In 2014, over 100,000 residents of the City of Detroit had their home water and sewer services shutoff because of the inability of poor and low-income residents to pay these bills. Last week, the Detroit Water and Sewerage Department began shutting off service to more homes at the rate of 800 per day. In Baltimore, Maryland, officials have begun shutting off water to more than 25,000 customers unable to keep up with the cost of their water bills. More cities across the United States are reporting customer payment problems and threatening to shutoff off water and sewer service.

While residents have been threatened with shutoffs, corporate customers and governmental institutions have not been had their service terminated. Residential customers have been targeted for shutoff before private companies, golf courses and sports stadiums with overdue water bills.

Additionally, nearly 70,000 homeowners in Detroit were identified by government tax officials for foreclosure because of delinquent property taxes. The U.S. severe recession in 2007, due to a collapse in the housing market from bad bank loans and Wall Street greed, continues to affect millions of people across the United States and nations worldwide.
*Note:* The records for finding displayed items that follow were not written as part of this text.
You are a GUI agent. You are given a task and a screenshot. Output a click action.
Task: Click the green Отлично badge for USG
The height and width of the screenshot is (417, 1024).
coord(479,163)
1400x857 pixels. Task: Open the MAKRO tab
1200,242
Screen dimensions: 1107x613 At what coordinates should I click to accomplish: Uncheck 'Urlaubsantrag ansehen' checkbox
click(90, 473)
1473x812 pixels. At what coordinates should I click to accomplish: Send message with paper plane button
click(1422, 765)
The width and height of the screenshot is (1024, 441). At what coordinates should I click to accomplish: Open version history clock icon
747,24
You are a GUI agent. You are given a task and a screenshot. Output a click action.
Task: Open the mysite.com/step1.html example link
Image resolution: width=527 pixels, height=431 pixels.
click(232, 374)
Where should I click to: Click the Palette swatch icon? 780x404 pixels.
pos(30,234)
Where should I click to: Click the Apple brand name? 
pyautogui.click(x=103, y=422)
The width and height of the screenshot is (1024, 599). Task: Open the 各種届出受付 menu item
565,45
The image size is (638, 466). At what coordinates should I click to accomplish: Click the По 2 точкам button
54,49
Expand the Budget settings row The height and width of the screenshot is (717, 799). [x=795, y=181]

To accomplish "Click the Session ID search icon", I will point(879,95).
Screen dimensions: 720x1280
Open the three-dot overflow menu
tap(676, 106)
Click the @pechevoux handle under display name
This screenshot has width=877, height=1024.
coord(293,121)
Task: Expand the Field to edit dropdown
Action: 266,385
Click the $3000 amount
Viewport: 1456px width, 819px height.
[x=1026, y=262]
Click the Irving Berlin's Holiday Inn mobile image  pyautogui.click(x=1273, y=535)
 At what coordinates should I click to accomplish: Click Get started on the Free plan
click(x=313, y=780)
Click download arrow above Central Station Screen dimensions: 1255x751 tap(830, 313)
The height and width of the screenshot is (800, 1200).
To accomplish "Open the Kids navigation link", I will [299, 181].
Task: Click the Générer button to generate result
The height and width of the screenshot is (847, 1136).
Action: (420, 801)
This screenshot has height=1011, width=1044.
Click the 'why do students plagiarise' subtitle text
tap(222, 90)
Among the participants at the International Social Movement Gathering on Affordable Water and Housing in Detroit are representatives from Italy, Brazil, Mexico and Canada. Housing and land crises affecting communities across the globe will be discussed with U.S. activists by Césare Ottolini from the International Alliances of Inhabitants; and Bartíria Lima de Costa with CONAM (Confederação Nacional das Associações de Moradores/National Confederation of Inhabitants' Associations).

Outcomes from the social movement gathering will include U.S. federal and state legislation on water and housing rights, along with strategies to address solutions from local to international levels; and stronger networks and responses among water and housing communities and institutions.